If you want to use PCL without worrying about the maths too much (though, if the above is a mystery to you, then studying some computational geometry would be very useful), here is my suggestion.

Most PCL operations work on 3D point clouds. I understand from your question that you only have 2D point clouds OR you don't care about the 3rd dimension. In this case if I were you I would represent the points as a 3D point cloud and set the z dimension to zero.

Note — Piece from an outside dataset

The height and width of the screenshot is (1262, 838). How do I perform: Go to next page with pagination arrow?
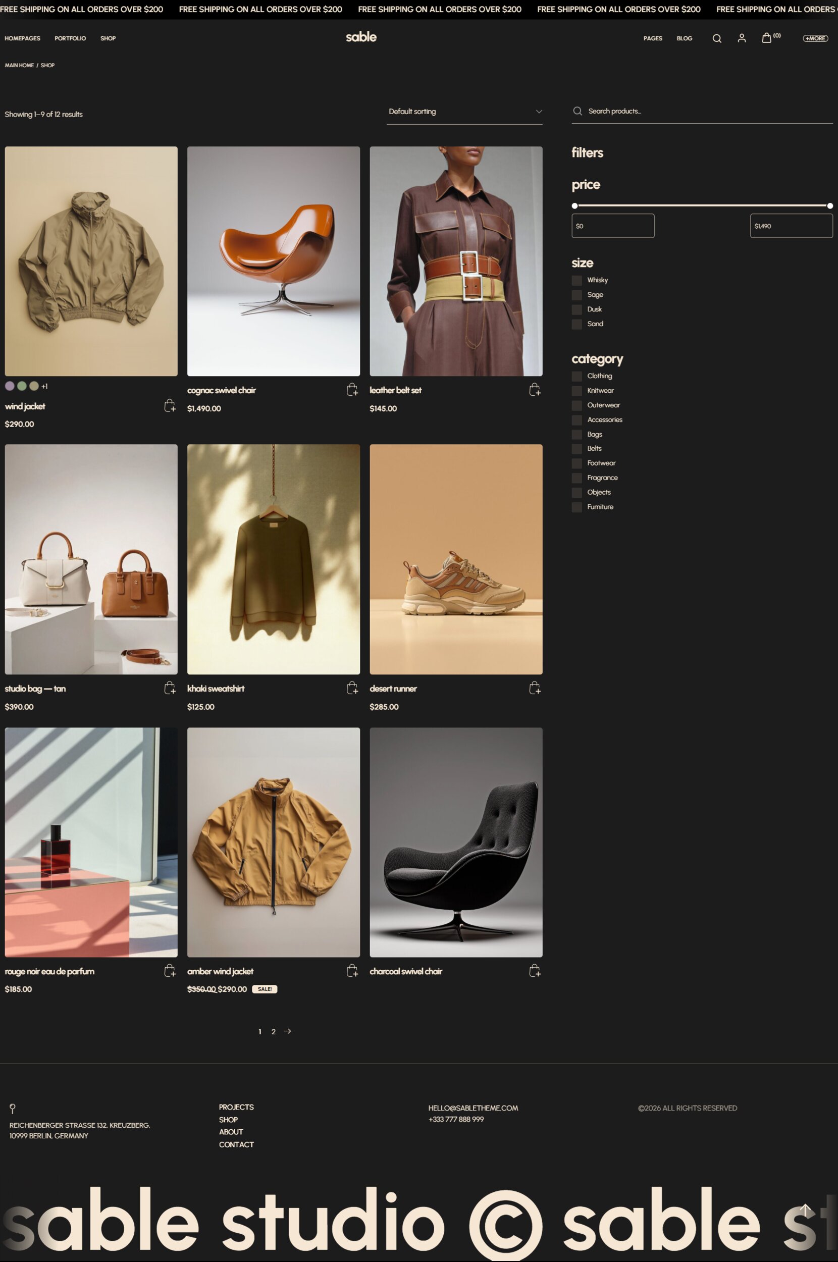[x=288, y=1031]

You will only need two point clouds with 3 points as that is how many points you are feeding to the transformation estimation algorithm. The first 2 points in the clouds will be the points chosen by the user. The third one will be any point that you have chosen that you know is the same in both clouds. You need this third one otherwise the transform is still ambiguous if it is a general transform that is being computed. You can calculate however such a point as you know 2 points already and you know that all the points are on a common plane (as you have projected them by losing the z values). Just don't choose it co-linear with the other two points. For example, halfway between the two points and 2cm in the perpendicular direction (ensuring to go in the correct direction).

Then you can use the estimateRigidTransformation functions to find the transform. http://docs.pointclouds.org/1.7.0/classpcl_1_1registration_1_1_transformation_estimation_s_v_d.html

This function is also good for over-determined problems (it is the workhorse of the ICP algorithm in PCL) but as long as you have enough points to determine the transform it should work.